Nature Notes: A Raging Battle
There is a raging battle going on throughout Long Island’s two non-city counties, Nassau and Suffolk. It splits the inhabitants into two camps, environmentalists and pro-developers.
One day’s reading of Newsday or watching News 12 highlights that battle. Two of the hottest spots of contention in Nassau are the Hub, that area surrounding the Nassau Coliseum in Uniondale, and the Garvies Point development project in Glen Cove. In Suffolk County, people are worked up about the Heartland Town Square project at the former Pilgrim State Psychiatric Center in Brentwood, the Hub development in the area surrounding the Ronkonkoma train station, the Huntington Station redevelopment, the Hills, a luxury development in East Quogue, and many more.
Most of these highly contested developments not only have hundreds of domiciles — condos, work-force units, and modest-income apartments — but extensive commercial areas, as well. The so-called second and third railroad lines out to Ronkonkoma are halfway through installation. They will feed central Suffolk the way the umbilical tube feeds the fetus until birth.
Some of you may remember the plan to build a super highway along the Ronkonkoma moraine between central Southampton Town and East Hampton Town out to the beginning of Napeague. In fact, there were two plans championed by the New York State governor at that time. Both were met with formidable opposition, Halt the Highway One and Halt the Highway Two. The land through which this multi-lane highway would travel has since been put into preservation or developed.
It’s bad enough now, but if you have driven in Nassau County or western Suffolk during the daytime recently you would get an idea of what it would be like if during the non-winter months on the South Fork you had two major thoroughfares connecting Montauk with Hampton Bays — two times as much traffic.
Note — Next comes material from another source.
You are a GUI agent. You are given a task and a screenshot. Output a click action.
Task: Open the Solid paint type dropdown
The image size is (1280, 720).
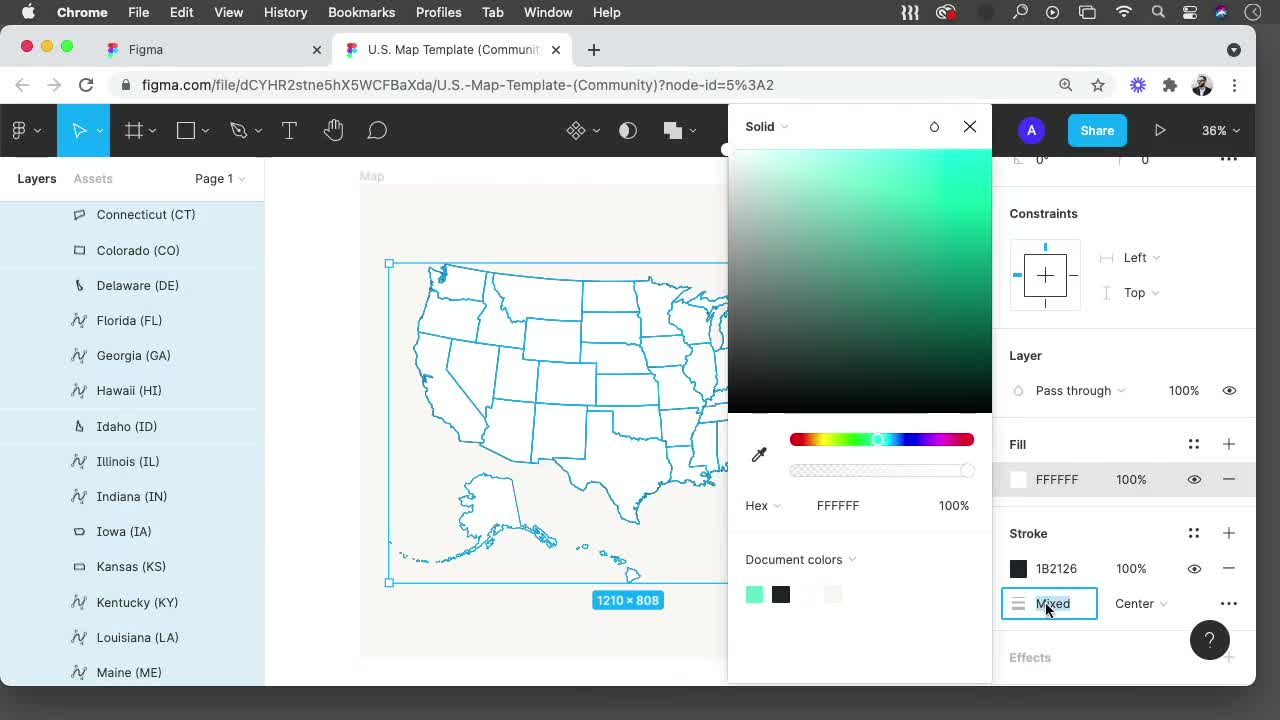765,126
It is not just traffic increases that environmentalists here are concerned about, it’s the amount of potable water that is available, the already contaminated underground water that feeds the surface waters, the noise, the lights, the air befouled with ozone and carbon dioxide. New York State and the counties keep publishing plans to accommodate this increased development. In the case of the 1,000-plus unit Heartland development and commercial center, the septic waste and other water uses generated by such a development would generate some 450,000 gallons of wastewater each day. The developers say they plan to take care of that problem and connect Heartland to the Southwest Sewer District. In fact, the Suffolk County Legislature, the ultimate controller of septic flow, is slated to take up that very topic in the near future.
But don’t be blind to what’s happening on the South Fork, the groundwater supply for which is threatened with wide-scale contamination. Different consulting companies as well as town planners are too often quick to say we can minimize any would-be deleterious impacts of development by the use of new septic systems. Of course these will cut down the amount of nitrogenous wastes entering the groundwater, then the ponds and tidal creeks, but the groundwater is already contaminated with a bunch of chemicals that, taken together, are harmful.
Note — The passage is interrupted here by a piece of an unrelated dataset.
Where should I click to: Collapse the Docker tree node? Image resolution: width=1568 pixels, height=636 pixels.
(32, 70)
On the South Fork, we don’t have the luxury of a third, deeper aquifer that central Suffolk has to draw from in the future. We only have two underground freshwater layers, the upper glacial and the magothy, below it.
And much of those two are already sullied, as we see now in the hamlet of Wainscott.
Recently, the Sand Land sand and gravel pit on Middle Line Highway just east of Millstone Road in Noyac has been heavily scrutinized by the Suffolk County Health Department, which found elevated levels of a number of chemical contaminants. That facility has been ordered to cease mining operations, but if it weren’t for the Noyac Civic Council, a group of unpaid concerned citizens, that facility would probably still be ablaze with activity.
In East Hampton Town, the Wainscott sand and gravel pit a few hundred feet north of Georgica Pond on the north side of Montauk Highway used to have a pond in its center, at times as large as 10 acres or more. On the 2010 Suffolk County Tax Map for East Hampton, the page for the sandpit parcels shows an outline of that pond, which no longer exists. The Wainscott hamlet study to be aired this evening by the town’s consultant has suggested some ways to develop that formidable piece of property in the immediate watershed of Georgica Pond. It would seem to me that first the property has to be examined in detail just as the Noyac sandpit has been recently.
Since the New York State Departtment of Environmental Conservation has exclusive jurisdiction over such sand and gravel mines, it has to step up as well, as it did begrudgingly in the Noyac sandpit matter. In a recent conversation with Assemblyman Fred W. Thiele Jr., he agreed that towns have to have a bigger say in managing sandpits within their jurisdiction and said that there is a movement afoot in the Legislature to make that happen.
If the majority of Wainscott homeowners, having recently discovered fire-retardant pollutants in their well water and now hooking up to Suffolk County Water Authority water, had their say, it is my belief that they would almost unanimously opt for an open space preservation, nondevelopment solution.